Mr. Lacy was born in the small town of Huttig, Ark., in 1930. He moved with his mother and younger siblings to Monroe, La., when he was around 8 years old.
He was drafted into the Army in 1950 and fought in major battles in Korea. He wrote letters about those battles -- particularly about fighting during the vicious winter of 1951 -- to his brother James and to a friend he grew close to during basic training at Fort Ord in California.
"Because of discrimination and poverty, we had to be men at an early age," said Henry Dishroom, who also came from Monroe. "We both felt that we came a long way. Everything he got, he earned," Mr. Dishroom said of Mr. Lacy, whom he called gregarious and outgoing.
After Korea, Mr. Lacy settled in McCloud, in northern California, and worked in a lumber mill. In the early 1960s, he moved to the San Francisco Bay Area, and worked for the postal service while he earned a bachelor's degree in social sciences and an MBA from UC Berkeley, according to family members.

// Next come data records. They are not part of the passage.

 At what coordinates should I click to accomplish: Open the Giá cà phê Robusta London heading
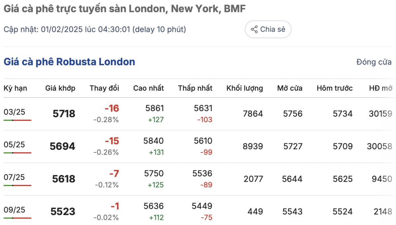point(69,62)
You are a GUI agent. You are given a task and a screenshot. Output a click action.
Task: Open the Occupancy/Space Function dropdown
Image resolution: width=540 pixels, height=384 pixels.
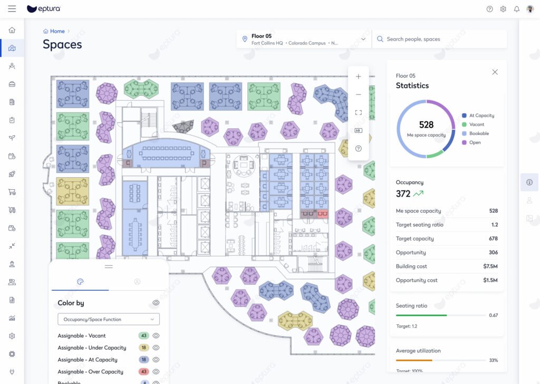click(109, 319)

He started his professional career in human resources at Lawrence Berkeley Laboratories, starting as a computer technician and advancing to the post of employee development administrator.

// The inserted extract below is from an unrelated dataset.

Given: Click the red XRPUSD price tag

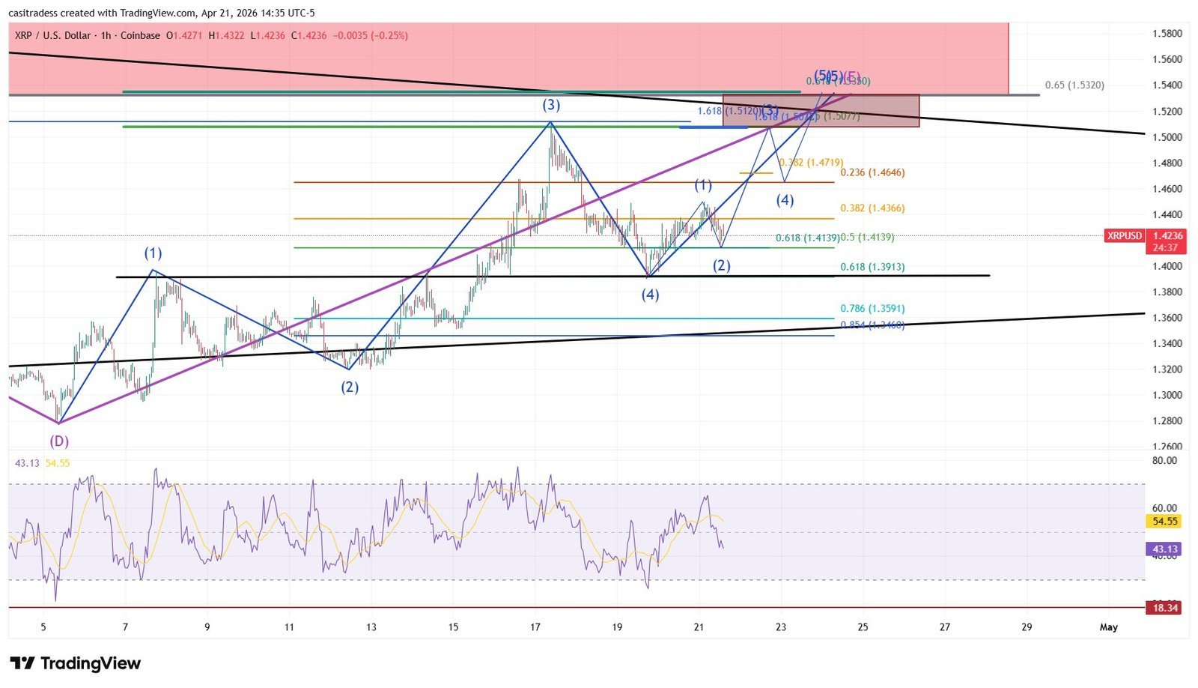Looking at the screenshot, I should click(x=1125, y=235).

Mr. Lacy moved to Atlanta in 1978 and he went to work as an investigator for the Department of Education, Office of Civil Rights.
"He had a job to do and he did it well," said Philip Lyde, who led Mr. Lacy's team, which investigated discrimination in public schools throughout the Southeast.

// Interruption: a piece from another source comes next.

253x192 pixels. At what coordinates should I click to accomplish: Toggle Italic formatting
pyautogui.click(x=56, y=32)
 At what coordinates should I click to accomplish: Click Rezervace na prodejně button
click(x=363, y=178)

"Anything to do with helping, Lacy enjoyed. That was his calling," said Mr. Lyde's wife, Joyce. She said Mr. Lacy had introduced the couple.
Mr. Lacy was an African-American renaissance man, said his nephew Brian Murphy. He loved to travel, was an avid fisherman, boater, gardener and cook. And he loved jazz and the blues.
Mr. Lacy always had a job on the side, said Mr. Murphy, of St. Louis, who says he was inspired to start his construction business by his ‘Uncle Junior's' entrepreneurial streak. "He was always generous and always trying to help anyone improve their life."
"Amen to that" says longtime friend Joanne Ford, who met Mr. Lacy in the 1980s when she was a 23-year-old clerk typist at the General Accounting Office in Atlanta. When Mr. Lacy learned that she didn't have a coat, he went to Rich's and bought her one. He gave her money to get her hair done so that she'd fit better in the professional setting, she said. "He became my Paw Paw from that point on," she said. And not just to Ms. Ford. He relished his role of support to his extended family in Atlanta that included numerous single moms and their children, she said.
Additional survivors include sister Janie Murphy, of McCloud, Calif., and two granddaughters from his son Raymond, who preceded him in death; two great-granddaughters and two great-grandsons, all from the San Francisco Bay Area.